Your answer should hold every line of the records below that contains the string "computer".

++++++++++++++++++++

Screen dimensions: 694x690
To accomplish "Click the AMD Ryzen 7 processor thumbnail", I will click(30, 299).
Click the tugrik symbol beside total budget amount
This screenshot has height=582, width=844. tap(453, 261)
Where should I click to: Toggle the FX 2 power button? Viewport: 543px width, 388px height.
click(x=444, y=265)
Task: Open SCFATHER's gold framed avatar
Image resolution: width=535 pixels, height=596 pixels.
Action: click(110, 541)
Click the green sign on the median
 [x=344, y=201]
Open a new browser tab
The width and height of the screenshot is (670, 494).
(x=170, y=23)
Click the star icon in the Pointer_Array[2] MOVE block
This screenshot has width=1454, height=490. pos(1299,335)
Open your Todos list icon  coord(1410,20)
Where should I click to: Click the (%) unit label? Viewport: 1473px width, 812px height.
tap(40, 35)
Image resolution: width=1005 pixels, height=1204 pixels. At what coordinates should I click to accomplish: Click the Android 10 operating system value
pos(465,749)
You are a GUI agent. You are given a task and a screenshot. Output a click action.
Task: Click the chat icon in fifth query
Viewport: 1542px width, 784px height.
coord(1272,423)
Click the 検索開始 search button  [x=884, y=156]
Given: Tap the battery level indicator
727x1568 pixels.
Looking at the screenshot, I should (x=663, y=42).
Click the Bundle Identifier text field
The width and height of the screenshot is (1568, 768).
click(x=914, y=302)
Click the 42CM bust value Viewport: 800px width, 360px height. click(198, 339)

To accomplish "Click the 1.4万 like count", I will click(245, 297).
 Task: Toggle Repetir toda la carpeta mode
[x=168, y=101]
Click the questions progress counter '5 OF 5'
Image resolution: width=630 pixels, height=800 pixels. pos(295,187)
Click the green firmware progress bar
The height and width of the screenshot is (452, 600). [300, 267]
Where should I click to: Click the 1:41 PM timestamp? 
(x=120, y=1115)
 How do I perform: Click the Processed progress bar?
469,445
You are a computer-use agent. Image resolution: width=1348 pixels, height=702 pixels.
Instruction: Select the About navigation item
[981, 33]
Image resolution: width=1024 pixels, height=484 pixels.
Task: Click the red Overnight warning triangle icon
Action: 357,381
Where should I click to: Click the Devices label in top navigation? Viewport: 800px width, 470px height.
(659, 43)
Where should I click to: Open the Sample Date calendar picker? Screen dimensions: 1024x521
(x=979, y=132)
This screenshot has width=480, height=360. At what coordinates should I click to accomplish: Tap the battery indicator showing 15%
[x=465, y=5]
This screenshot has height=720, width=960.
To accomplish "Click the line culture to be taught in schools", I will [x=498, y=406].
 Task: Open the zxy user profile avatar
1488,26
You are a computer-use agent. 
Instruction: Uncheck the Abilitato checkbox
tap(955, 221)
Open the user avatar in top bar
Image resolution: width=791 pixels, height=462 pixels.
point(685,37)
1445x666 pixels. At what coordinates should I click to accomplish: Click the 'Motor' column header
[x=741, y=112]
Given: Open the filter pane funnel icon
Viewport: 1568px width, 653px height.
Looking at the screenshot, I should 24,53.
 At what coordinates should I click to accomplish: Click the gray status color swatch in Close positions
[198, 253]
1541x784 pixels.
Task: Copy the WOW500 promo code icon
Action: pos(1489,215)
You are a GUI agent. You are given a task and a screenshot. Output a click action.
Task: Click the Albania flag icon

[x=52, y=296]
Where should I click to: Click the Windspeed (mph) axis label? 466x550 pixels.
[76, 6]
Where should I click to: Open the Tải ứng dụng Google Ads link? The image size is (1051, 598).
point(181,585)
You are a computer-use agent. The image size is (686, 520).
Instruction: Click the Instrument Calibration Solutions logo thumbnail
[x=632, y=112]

++++++++++++++++++++

- **Response to the exercise**
You are a computer-use agent. Image resolution: width=1348 pixels, height=702 pixels.
You are a computer-use agent. 
You are a computer-use agent. The image size is (686, 520).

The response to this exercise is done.